Dix ans à peine après sa création, la zone euro est-elle menacée d'éclatement? Les marchés financiers le redoutent, s'inquiétant des déficits publics qu'ils jugent intenables de certains pays européens. Après avoir focalisé leurs craintes sur la Grèce, l'Espagne, le Portugal et l'Italie sont, eux aussi, devenus des sujets de préoccupations.
Jeudi 4 février, les places financières ont fortement baissé: –5,94% pour la Bourse de Madrid, –5% pour celle du Portugal tandis que les places grecque et italienne cédaient 3,3% et 3,5%. Vendredi, la baisse se poursuivait.Madrid reculait de 1,65%, Lisbonne de plus de 2%. Les turbulences financières se sont aussi, et surtout, manifestées sur les marchés des changes. L'euro s'enfonce chaque jour davantage. Vendredi, la monnaie unique s'échangeait contre 1,3648 dollar, un niveau inédit depuis huit mois.
Les experts du gérant obligataire Pimco conseillent désormais "de se tenir à l'écart de l'euro". Et le dollar, que l'on croyait menacé d'effondrement, retrouve son statut de valeur refuge. Certains analystes estiment en effet que le niveau d'endettement actuel dans la zone euro ne peut être résorbé par la croissance attendue, trop molle. La reprise pourrait être compromise.
La nervosité des investisseurs s'est aussi illustrée sur le marché des dettes souveraines de ces Etats. Désormais, la Grèce doit emprunter à 10 ans au taux de 6,7 %. Autrement dit, le pays
suscite une telle défiance qu'il doit payer une prime de risque de 3,6 % par rapport à l'Allemagne, la référence du marché. Mercredi, le Portugal a de son côté peiné à attirer suffisamment
d'investisseurs pour sa dernière émission d'obligations.
Les deux pays sont sous pression des agences de notation. A en croire les rumeurs qui agitent les marchés, Fitch et Moody's pourraient imiter Standard&Poor's qui, dès décembre2009, a abaissé la perspective de la dette de l'Espagne de "stable" à "négative".

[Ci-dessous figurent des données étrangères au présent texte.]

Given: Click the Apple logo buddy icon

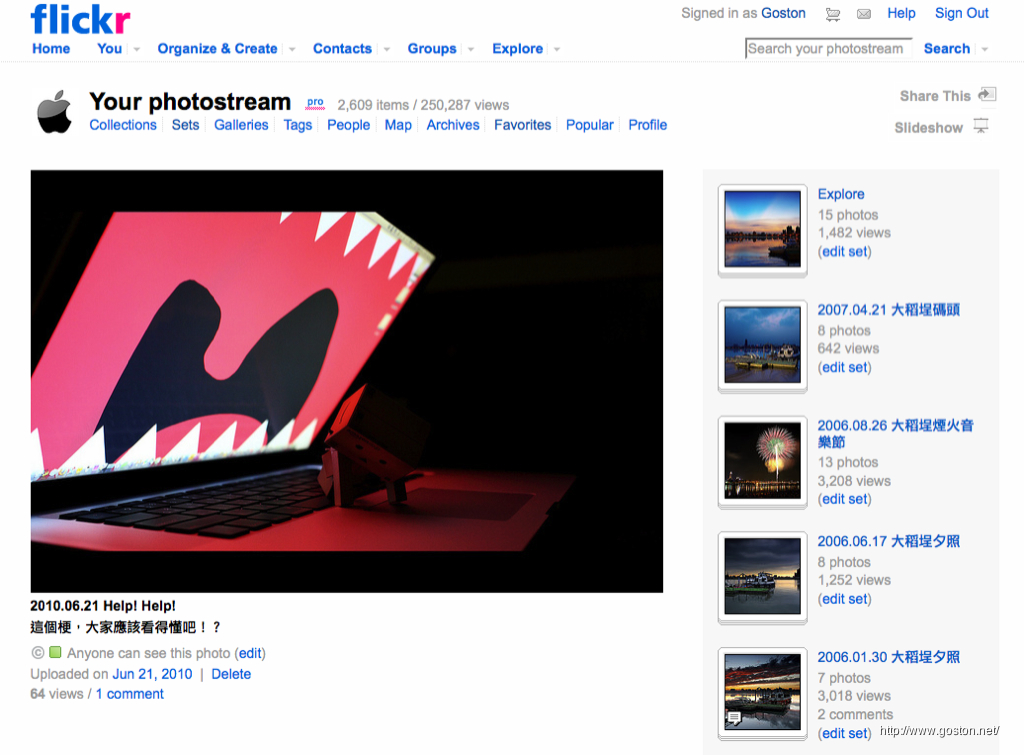Looking at the screenshot, I should point(55,112).
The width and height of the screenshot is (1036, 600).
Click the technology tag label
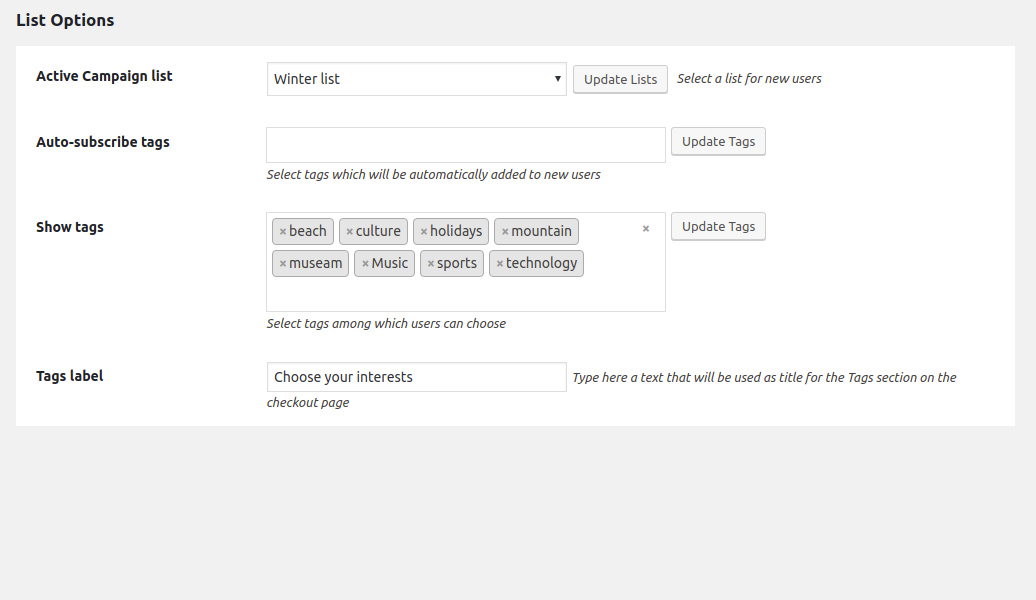(542, 264)
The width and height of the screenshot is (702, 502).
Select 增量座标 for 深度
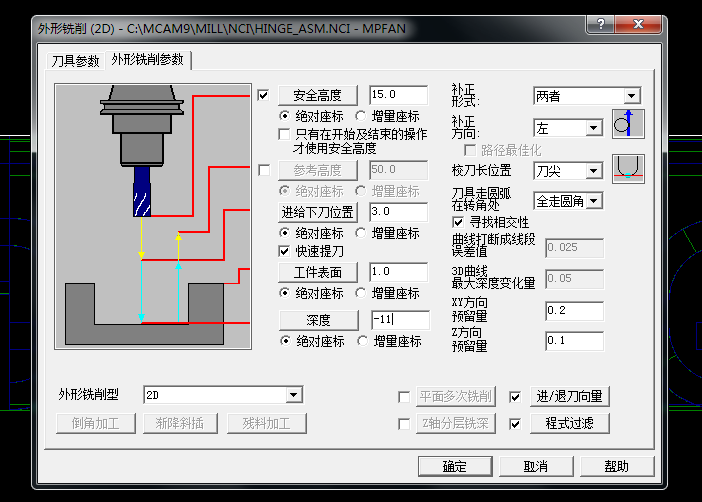pyautogui.click(x=390, y=341)
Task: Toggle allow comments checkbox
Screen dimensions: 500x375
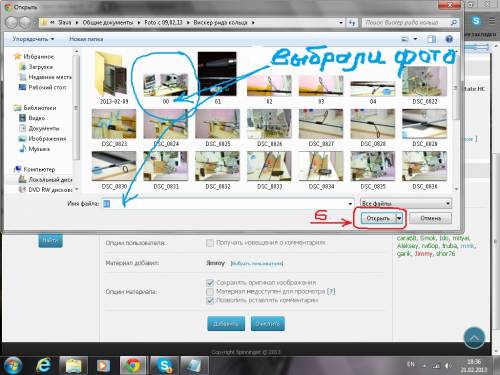Action: 210,300
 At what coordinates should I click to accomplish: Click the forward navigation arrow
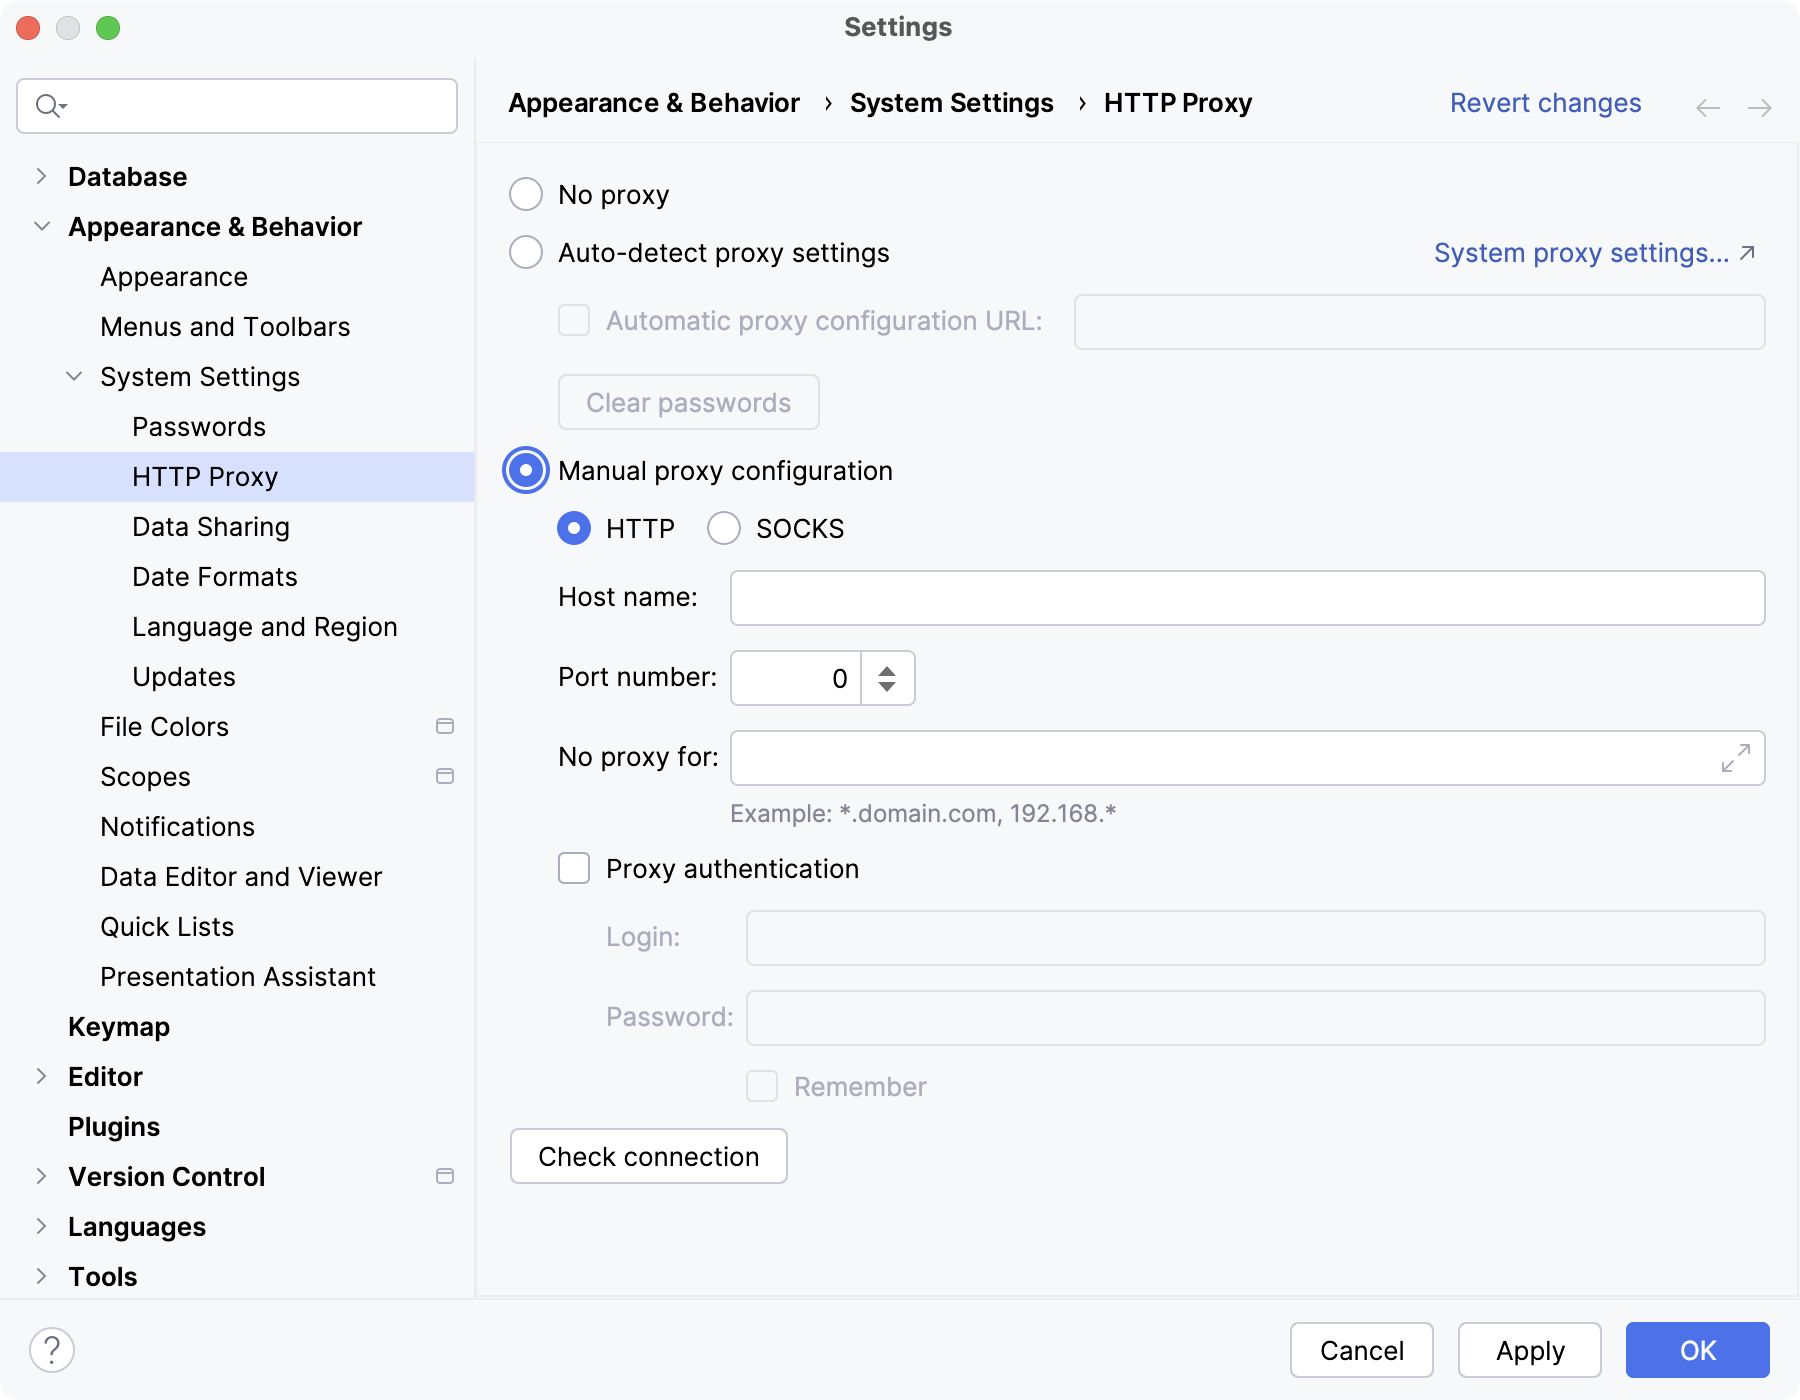tap(1760, 107)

Le président de l'Eurogroupe, Jean-Claude Juncker, a tenté de rassurer, affirmant, jeudi, que les situations de ces deux pays
"ne sont pas un risque". Jean-Claude Trichet, président de la Banque centrale européenne (BCE), a de son côté assuré qu'il n'y aurait "aucune exception" aux règles budgétaires
européennes. Il témoignait ainsi de sa confiance en la capacité de la Grèce et des autres pays européens à rentrer rapidement dans les limites requises par le pacte de stabilité européen. Les
critères de Maastricht fixent à 3 % le niveau maximal de déficit public et à 60 % celui de l'endettement de l'Etat.
Mais ces propos rassurants s'opposent à ceux du prix Nobel d'économie Paul Krugman, pour qui "la plus grande difficulté pour la zone euro n'est pas tant la Grèce que l'Espagne". La même tonalité alarmiste se retrouve dans l'analyse de l'économiste américain Nouriel Roubini: "Si la Grèce est un problème, l'Espagne pourrait être un désastre parce qu'elle est la quatrième économie de la zone", a-t-il indiqué.
Pour sortir de la crise, éviter la catastrophe, les Etats ont en effet financé à coup de centaines de milliards de dollars, d'euros ou de yens, le sauvetage de leurs économies.
Pour M. Brossard, le problème n'est pas circonscrit à l'Europe mais s'étend ainsi à tous les pays de l'OCDE. Il n'est plus rare, souligne-t-il , de voir des niveaux d'endettements publics y atteindre 80% à 90% du Produit intérieur brut (PIB), avec des déficits publics de l'ordre de 6% à 7 %.
Le Fonds monétaire international (FMI) précise d'ailleurs que le déficit global de la zone euro reste inférieur à celui d'autres pays comme les Etats-Unis ou le Japon.